↓

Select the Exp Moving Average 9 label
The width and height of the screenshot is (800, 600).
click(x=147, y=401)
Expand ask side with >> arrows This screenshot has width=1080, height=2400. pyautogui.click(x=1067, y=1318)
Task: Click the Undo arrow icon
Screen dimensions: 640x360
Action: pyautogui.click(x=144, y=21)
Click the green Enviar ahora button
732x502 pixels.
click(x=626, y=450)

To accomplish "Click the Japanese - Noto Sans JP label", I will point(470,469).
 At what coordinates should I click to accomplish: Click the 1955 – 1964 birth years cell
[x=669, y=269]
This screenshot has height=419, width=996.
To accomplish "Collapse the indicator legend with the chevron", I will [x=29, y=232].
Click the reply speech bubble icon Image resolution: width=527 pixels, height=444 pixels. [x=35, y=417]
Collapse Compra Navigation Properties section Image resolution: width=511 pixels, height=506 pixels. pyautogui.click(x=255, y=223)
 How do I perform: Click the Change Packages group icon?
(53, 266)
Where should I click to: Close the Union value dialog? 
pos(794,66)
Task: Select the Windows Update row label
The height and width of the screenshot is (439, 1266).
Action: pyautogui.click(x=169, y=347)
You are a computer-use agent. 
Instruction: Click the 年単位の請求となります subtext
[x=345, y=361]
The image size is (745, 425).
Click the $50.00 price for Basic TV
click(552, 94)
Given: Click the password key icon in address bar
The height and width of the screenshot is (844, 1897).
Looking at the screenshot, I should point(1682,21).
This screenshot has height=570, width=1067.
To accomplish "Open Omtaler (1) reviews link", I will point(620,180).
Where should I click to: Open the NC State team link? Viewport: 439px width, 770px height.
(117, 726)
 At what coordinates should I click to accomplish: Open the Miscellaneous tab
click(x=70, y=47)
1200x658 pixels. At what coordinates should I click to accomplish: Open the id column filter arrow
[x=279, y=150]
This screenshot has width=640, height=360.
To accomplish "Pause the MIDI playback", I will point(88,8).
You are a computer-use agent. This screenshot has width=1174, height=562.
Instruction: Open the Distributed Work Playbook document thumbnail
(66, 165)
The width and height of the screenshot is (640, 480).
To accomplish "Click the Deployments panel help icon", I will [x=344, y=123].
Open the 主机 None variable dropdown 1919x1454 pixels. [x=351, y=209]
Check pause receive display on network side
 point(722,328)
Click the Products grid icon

↑

Whenever a line in the material above holds the string "Task", copy that line in full.

Task: Click the Undo arrow icon
Task: Select the Windows Update row label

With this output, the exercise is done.